Una volta presentata la domanda però non potevano più essere trattenuti nel centro di Gjader, che essendo un CPR può ospitare solo persone senza i requisiti necessari per stare in Italia: ora verrà valutata la loro domanda, e solo se dovesse essere respinta potranno di nuovo essere portati in un CPR.
Già sabato scorso una delle 41 persone migranti portate in Albania l’11 aprile era stata riportata in Italia con queste ragioni, sempre dopo una sentenza della Corte d’appello di Roma che non aveva convalidato il trattenimento dopo che l’uomo, un 30enne proveniente dal Marocco, aveva presentato domanda d’asilo.
Maccarrone ritiene «altamente probabile» che le motivazioni per cui non è stato convalidato il trattenimento degli altri quattro migranti siano le stesse dei due casi di cui è a conoscenza. Non ci sono informazioni precise però: ottenerle è complicato e c’è generalmente poca trasparenza sulla gestione dei trasferimenti dei migranti in Albania da parte del governo.
Il ministero dell’Interno non ha dato spiegazioni sui motivi per cui sono stati riportati in Italia i 6 migranti giudicati non idonei al trattamento. Sia Strada che Maccarrone parlano di problemi di salute prevalentemente mentale, come molti altri migranti provenienti dai CPR italiani, in cui sono note e documentate le pessime condizioni detentive, le violazioni dei diritti delle persone detenute, i casi di autolesionismo e i tentativi di suicidio. «Il CPR in Albania non garantisce il giusto accesso alle cure mediche e all’assistenza necessaria per persone in quelle condizioni», dice Maccarrone.
Il centro di Gjader, così come l’hotspot della vicina Shengjin, erano stati fatti costruire dal governo di Giorgia Meloni per portarci i migranti soccorsi in mare. A Shengjin c’è solo un centro di prima identificazione dei migranti trasferiti, mentre il centro di Gjader è diviso in tre parti: la più grande adibita a centro di trattenimento, quella adibita a CPR e un carcere.

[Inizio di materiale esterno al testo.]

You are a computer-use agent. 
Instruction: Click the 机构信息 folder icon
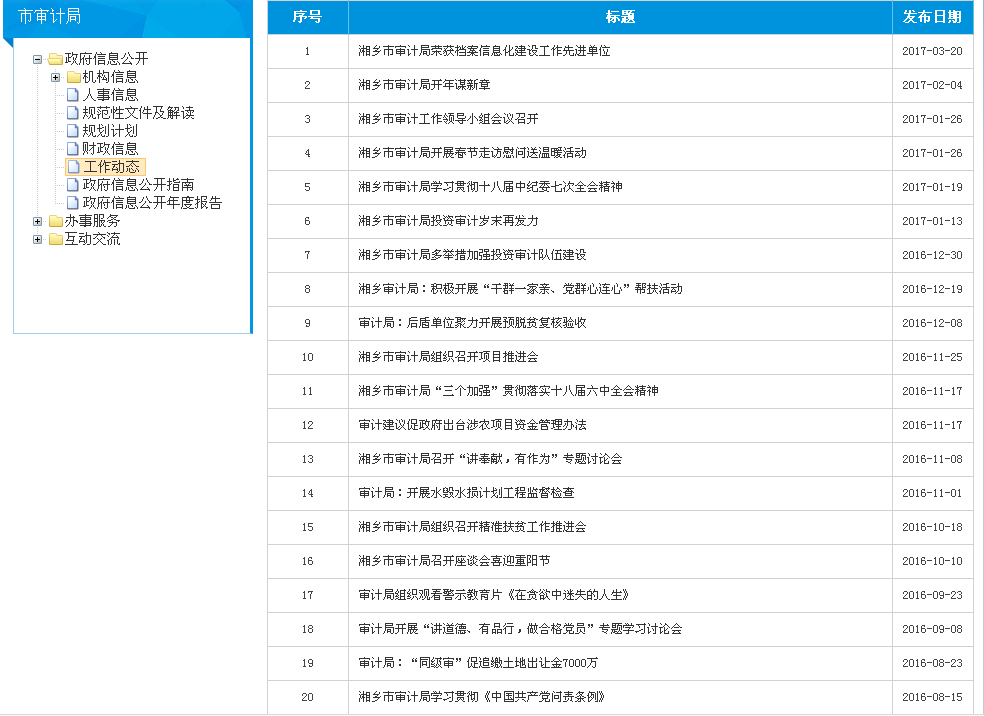coord(73,77)
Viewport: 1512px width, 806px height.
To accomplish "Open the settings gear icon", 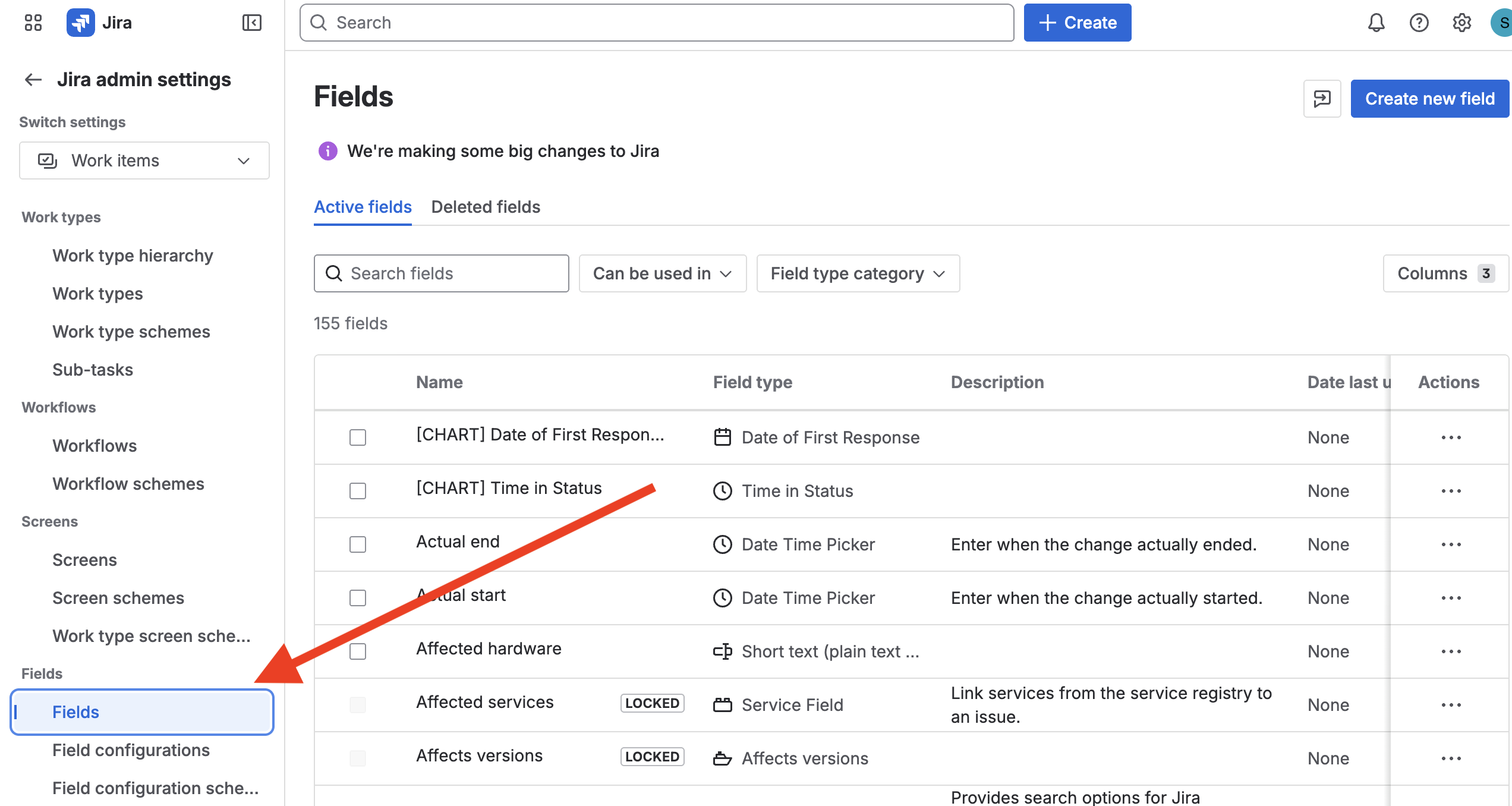I will (x=1461, y=23).
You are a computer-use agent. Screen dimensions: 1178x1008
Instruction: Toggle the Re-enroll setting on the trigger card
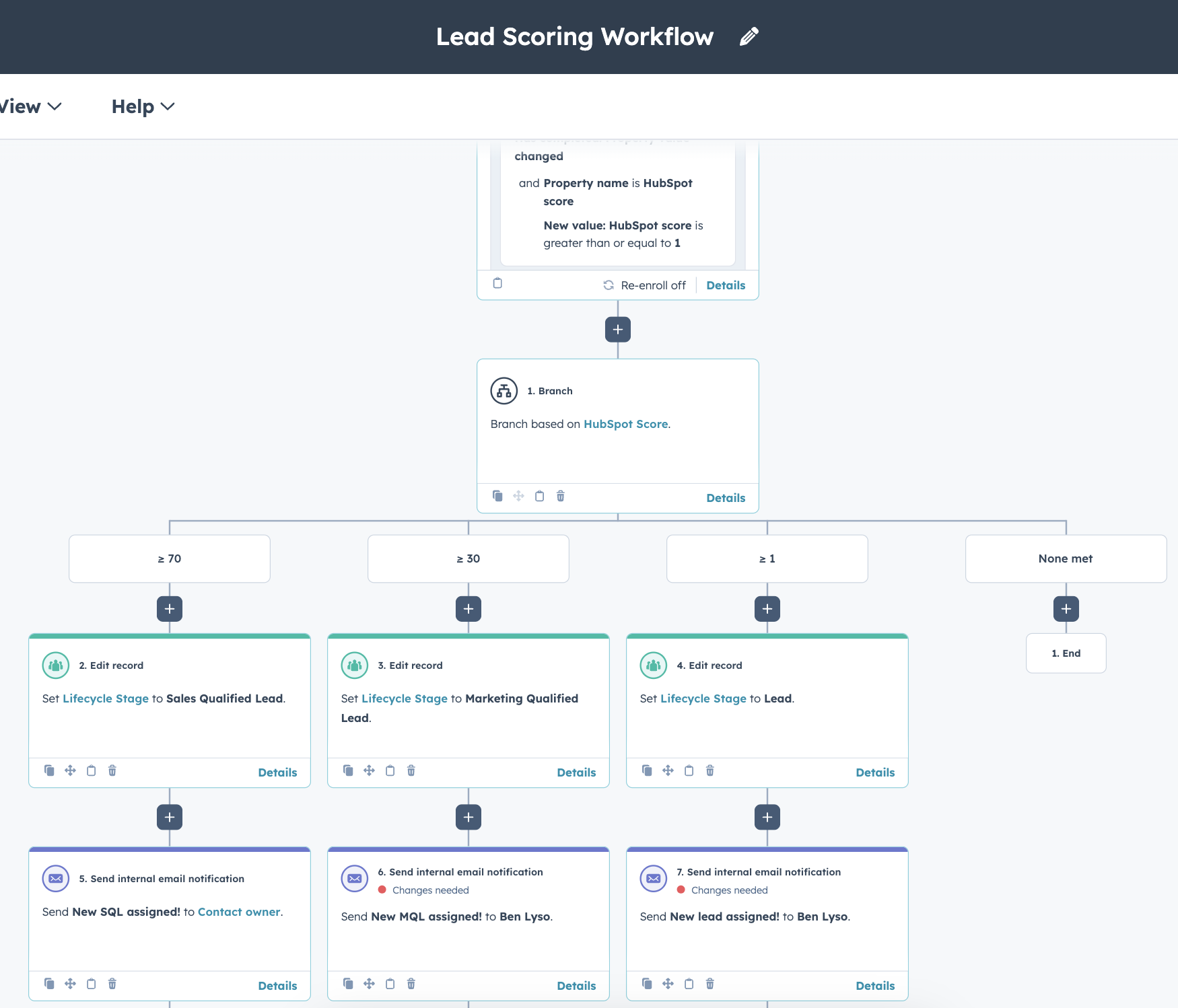tap(644, 285)
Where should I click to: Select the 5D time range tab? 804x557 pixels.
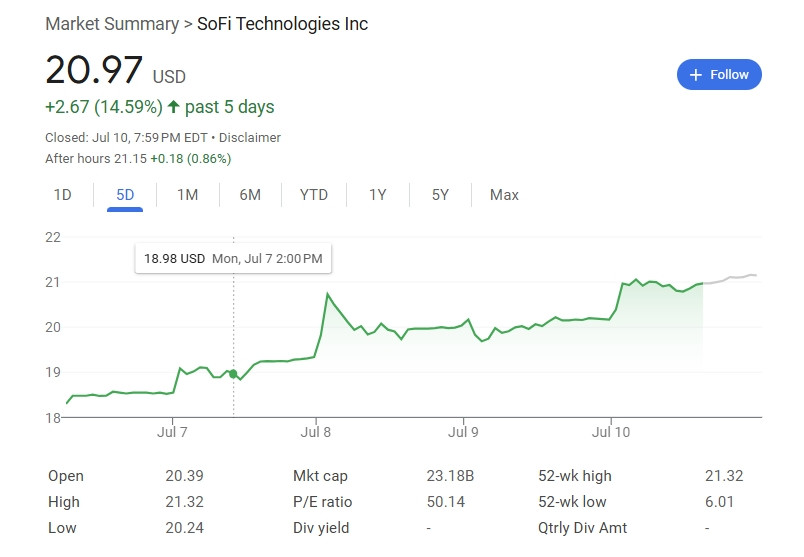[x=125, y=195]
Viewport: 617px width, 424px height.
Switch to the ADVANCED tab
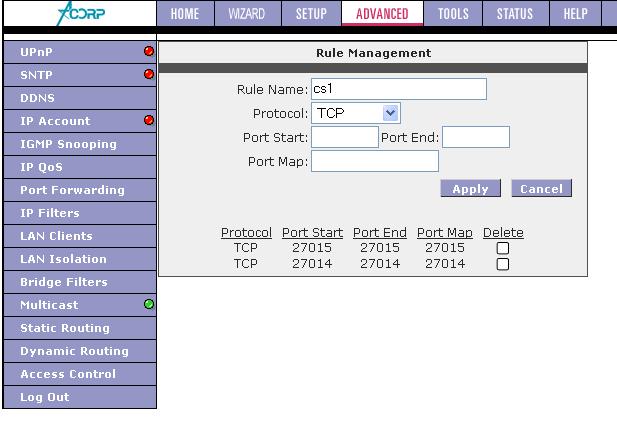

I centri erano stati resi operativi alla fine del 2024, ma da quel momento in poi il governo aveva tentato per mesi di utilizzarli senza riuscirci, visto che i vari tribunali competenti non convalidavano i trattenimenti dei migranti, ritenendoli in contrasto con le norme europee. A fine marzo il governo ha approvato un decreto in cui si stabiliva che il centro di Gjader potesse essere usato come un qualsiasi altro CPR italiano, rinunciando così a usare i centri in Albania per i migranti soccorsi in mare. A quel punto il governo ha potuto trasferire 41 migranti che si trovavano già nei CPR italiani.
Nel caso delle 4 persone che sono state effettivamente rimpatriate l’operazione è stata logisticamente complicata: Maccarrone ha spiegato che hanno dovuto prima essere riportate in Italia e poi, da lì, rimpatriate nei paesi d’origine.